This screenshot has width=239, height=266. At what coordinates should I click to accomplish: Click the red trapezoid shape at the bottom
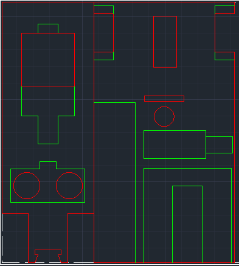pos(48,256)
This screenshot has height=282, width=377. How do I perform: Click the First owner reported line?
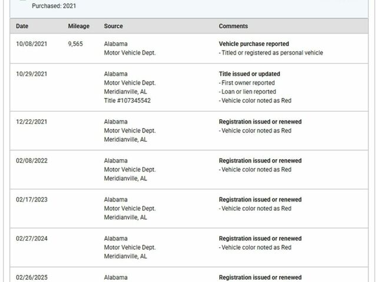point(247,83)
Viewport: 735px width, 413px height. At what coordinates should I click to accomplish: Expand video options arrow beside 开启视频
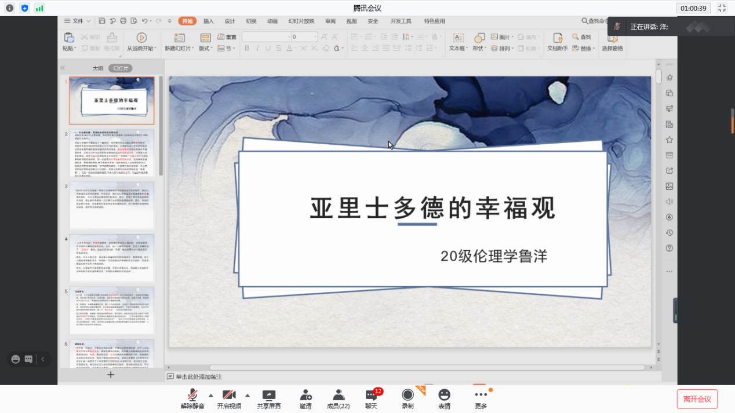(x=248, y=396)
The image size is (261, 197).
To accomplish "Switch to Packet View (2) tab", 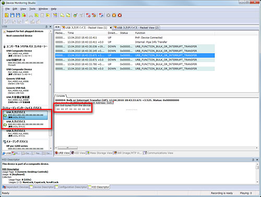I will point(136,28).
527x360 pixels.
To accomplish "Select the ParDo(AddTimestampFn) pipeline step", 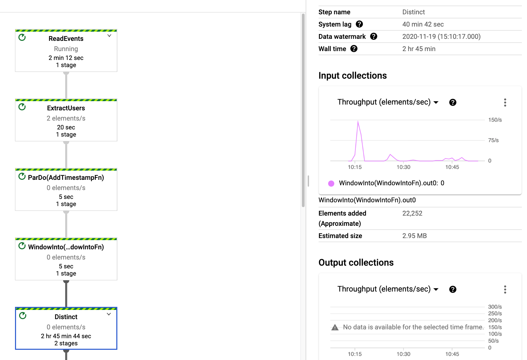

☆ ☆ ☆

◆ **What the task asks**
What is needed is an exact copy of only the lines from the line containing "527x360 pixels." through the last line of the entries, inclusive, without the pictures.

◆ **Worked solution**
527x360 pixels.
To accomplish "Select the ParDo(AddTimestampFn) pipeline step", 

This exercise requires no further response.